Over the past 13 years, Argentina continuously expanded its fiscal deficit, relying on incessant printing and borrowing, accounting for a third of the IMF’s loan portfolio, making it the IMF’s largest debtor. Recently, Argentina’s inflation rate hit 142%, with bank interest rates at 133% and real interest rates entering negative territory in 2022. The stock market rocketed, signaling a new round of counter-market crashes. The widening wealth gap led Argentina to attempt stimulating the economy by lowering interest rates, but inflation quickly caught up. In the following years, bank interest could not keep pace with inflation. Similar crises occurred in Venezuela, Turkey, and Iran, with reduced interest rates, rising inflation, and continuously negative real interest rates. This spurred stock market surges and currency devaluation, initiating counter-market crashes. Ordinary people lost wealth rapidly, while the rich adopted risk-averse and alternative investment strategies. Some amassed great wealth in their domestic stock markets, essentially from the wealth lost by the poor, as the overall wealth did not increase.

So, how do we prepare for these events and seize once-in-a-lifetime wealth opportunities?
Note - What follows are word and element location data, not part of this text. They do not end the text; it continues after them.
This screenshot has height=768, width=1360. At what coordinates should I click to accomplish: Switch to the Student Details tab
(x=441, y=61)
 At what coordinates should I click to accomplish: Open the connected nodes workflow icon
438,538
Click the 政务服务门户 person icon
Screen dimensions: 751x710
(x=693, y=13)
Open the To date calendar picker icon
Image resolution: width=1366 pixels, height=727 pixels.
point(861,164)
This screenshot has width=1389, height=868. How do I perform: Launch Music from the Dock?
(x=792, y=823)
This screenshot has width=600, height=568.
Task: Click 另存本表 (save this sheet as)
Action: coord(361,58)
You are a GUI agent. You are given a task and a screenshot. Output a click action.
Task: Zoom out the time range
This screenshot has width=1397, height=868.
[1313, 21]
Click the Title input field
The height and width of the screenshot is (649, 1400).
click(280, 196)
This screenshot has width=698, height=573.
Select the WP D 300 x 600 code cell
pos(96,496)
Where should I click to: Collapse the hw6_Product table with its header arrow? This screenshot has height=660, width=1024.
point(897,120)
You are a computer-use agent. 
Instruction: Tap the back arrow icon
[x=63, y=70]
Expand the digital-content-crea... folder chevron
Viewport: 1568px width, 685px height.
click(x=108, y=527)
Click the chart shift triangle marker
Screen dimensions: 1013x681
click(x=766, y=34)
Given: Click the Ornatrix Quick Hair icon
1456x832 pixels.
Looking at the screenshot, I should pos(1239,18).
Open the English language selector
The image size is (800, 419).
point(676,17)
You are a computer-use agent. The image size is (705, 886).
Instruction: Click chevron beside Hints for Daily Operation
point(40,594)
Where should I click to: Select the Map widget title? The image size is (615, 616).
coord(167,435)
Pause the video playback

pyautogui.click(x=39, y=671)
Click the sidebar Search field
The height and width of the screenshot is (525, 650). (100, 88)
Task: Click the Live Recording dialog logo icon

Recently, the Federal Reserve decided not to raise interest rates, interpreted as the end of the current hiking cycle.

2024 Market Opportunity

Following this, the S&P 500 surged by 6.3%. Many banks and financial institutions are now predicting when the Fed will start cutting rates. For instance, UBS predicts a recession in the U.S. economy by the second quarter of 2024, with the Fed potentially cutting rates by 275 basis points starting as early as March 2024. Once the Fed begins cutting rates, the stock market and asset markets will likely see a leap. This marks the beginning of the next counter-market crash. Wealthy individuals often benefit from these surges, but ordinary people might not. In recent decades, limited economic growth in Western countries has been mainly driven by financial and debt factors. When the economy downturns, ordinary people struggle to get by, leading to economic stimulus plans, monetary easing, and low-interest rates. Governments distribute money in various ways, but ordinary people often use it for consumer purchases, which benefits large corporations. This results in the rich getting richer through dividends and stock price increases. In times of economic stimulus, those who choose to increase consumption become poorer, while those who save don’t fare much better. With rising consumption and inflation, and low interest rates, money in the bank loses value, leading to negative real interest rates and wealth erosion.

To thrive in a counter-market crash, one must focus on controllable factors, increase financial literacy, and enhance competitive skills to avoid layoffs or quickly recover from unemployment. Starting a business might provide passive income in the future. Individual stock investing isn’t suitable for everyone, but regular investment in low-cost index funds, as advocated by John Bogle, can be a winning strategy for everyone.